Wenn Millionen Euro locken

Villa im Konstanzer Musikerviertel NeuhauserstrasseWas macht man, um erneut eine alte Villa im Konstanzer Musikerviertel in Betongold zu verwandeln? Richtig, man reißt sie ab, baut hässlich neu und verkauft die dann entstehenden Wohnungen für teures Geld. Dieses Schicksal droht in der Neuhauserstraße 2 (siehe Bild) einer Immobilie, die dort schon seit über hundert Jahren zu bewundern ist, aber aus schwer verständlichen Gründen nicht unter Denkmalschutz steht, und damit wohl frei gegeben wird zur profitablen Wiederverwertung.

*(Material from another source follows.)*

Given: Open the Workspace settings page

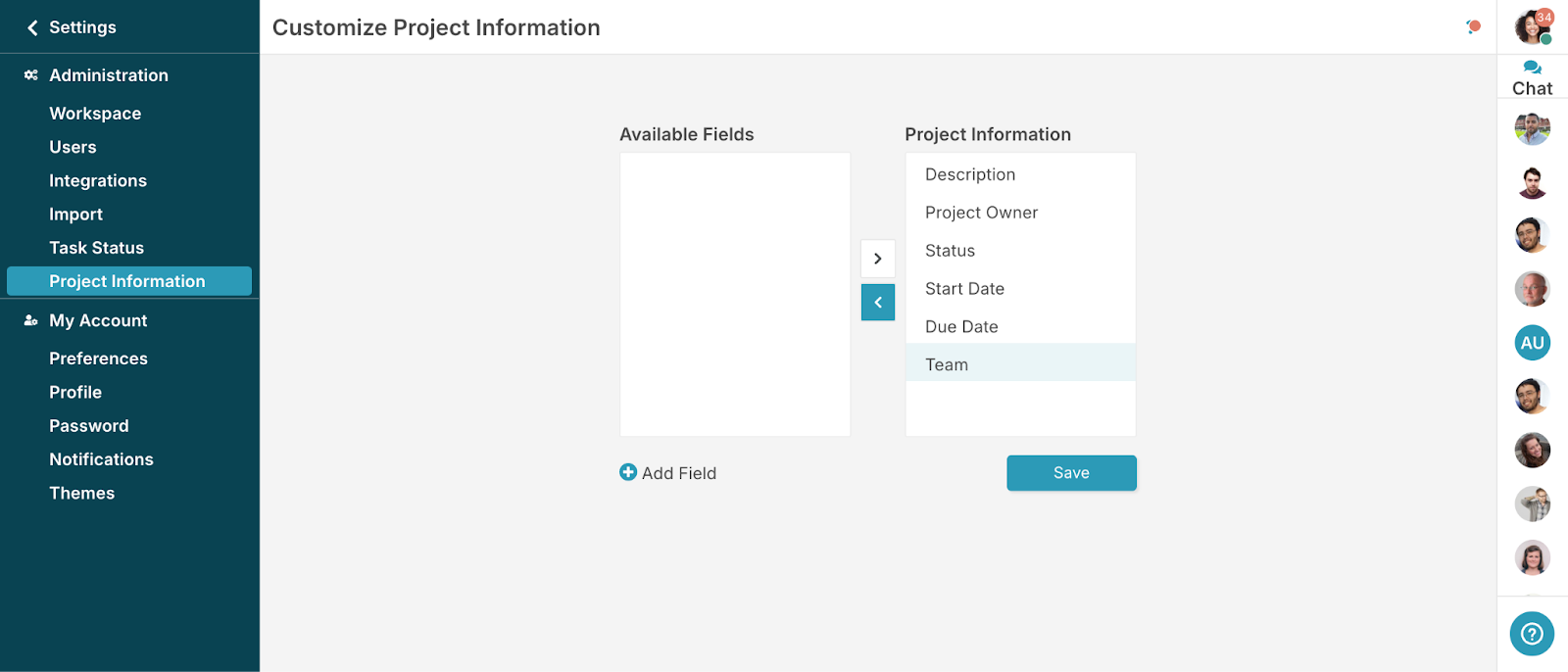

Ortstermin am 30.3. Mitglieder des Beirats für Architektur und Stadtgestaltung finden sich zu einem öffentlichen Termin vor der Stadtvilla in der Neuhauserstraße 2 ein, die seit rund einem Jahr leer steht. Ein schönes Gebäude im sogenannten „Musikerviertel“ der Stadt Konstanz, dazu ein großzügiger Garten samt Garage und Schuppen, alles noch in einem guten Zustand. Es soll einen Wasserschaden im Dachbereich gegeben haben, mehr aber nicht. Nun will man das Gebäude „abtragen“, wie es verharmlosend heißt, und wohl ersetzt werden durch eine neue Bebauung mit mehreren Wohnungen.

Einige Mitglieder des Beirats äußerten ihr Unverständnis über das Vorhaben, aber rein baurechtlich könne man dagegen wohl nichts machen, da sich der Bauherr, nach seemoz-Recherche ein Immobilienmakler aus dem Landkreis Konstanz, an die dementsprechenden Vorschriften halte und das Gebäude ja nicht unter Denkmalschutz stehe. Somit wird der historischen Bausubstanz in bester Lage wohl der endgültige Todesstoß versetzt. Beraten wurde über das Bauprojekt anschließend in nichtöffentlicher Sitzung, vermutlich deswegen, weil dem Bauherrn an Öffentlichkeit nicht gelegen ist, und das Recht auf nichtöffentliche Behandlung hat er bedauerlicherweise.

Es wird wie immer sein in dieser bevorzugten Wohnlage, nur einen Steinwurf vom Bodensee entfernt: Alte Villen werden, so sie nicht denkmalgeschützt sind, an einen Bauträger verkauft, der dann, wie vor Ort wohl geplant, einen modernen Kasten mit bis zu acht Wohnungen hochziehen lässt, die dann wiederum für einen Quadratmeterpreis von schätzungsweise bis zu 10 000 Euro auf den Markt geworfen werden. Auch wenn der Kauf der alten Immobilie bis zu zwei Millionen Euro gekostet haben dürfte, rechnet sich das auch in diesem Fall für den neuen Bauherrn allemal. Die Nachfrage für hochpreisige Eigentumswohnungen in bester Lage ist enorm und potentielle KäuferInnen mit prallem Geldbeutel stehen vermutlich jetzt schon Schlange, vor allem aus Stuttgart oder München, die dann speziell am Wochenende gerne ihre sekundären Geschlechtsmerkmale am Bodensee schaukeln lassen wollen.

Und nun? Bald wird vermutlich die Abrissbirne anrücken und das historische Gebäude in seine Einzelteile zerlegen. Verhindern lässt sich das nicht, obwohl es in der gültigen Landesbauordnung im Paragraph 11 u.a. heißt: „Bauliche Anlagen sind mit ihrer Umgebung so in Einklang zu bringen, dass sie das Straßen-, Orts- oder Landschaftsbild nicht verunstalten oder deren beabsichtigte Gestaltung nicht beeinträchtigen….“.

Dass aber dieser Paragraph zum Tragen kommt, ist wohl eher ausgeschlossen.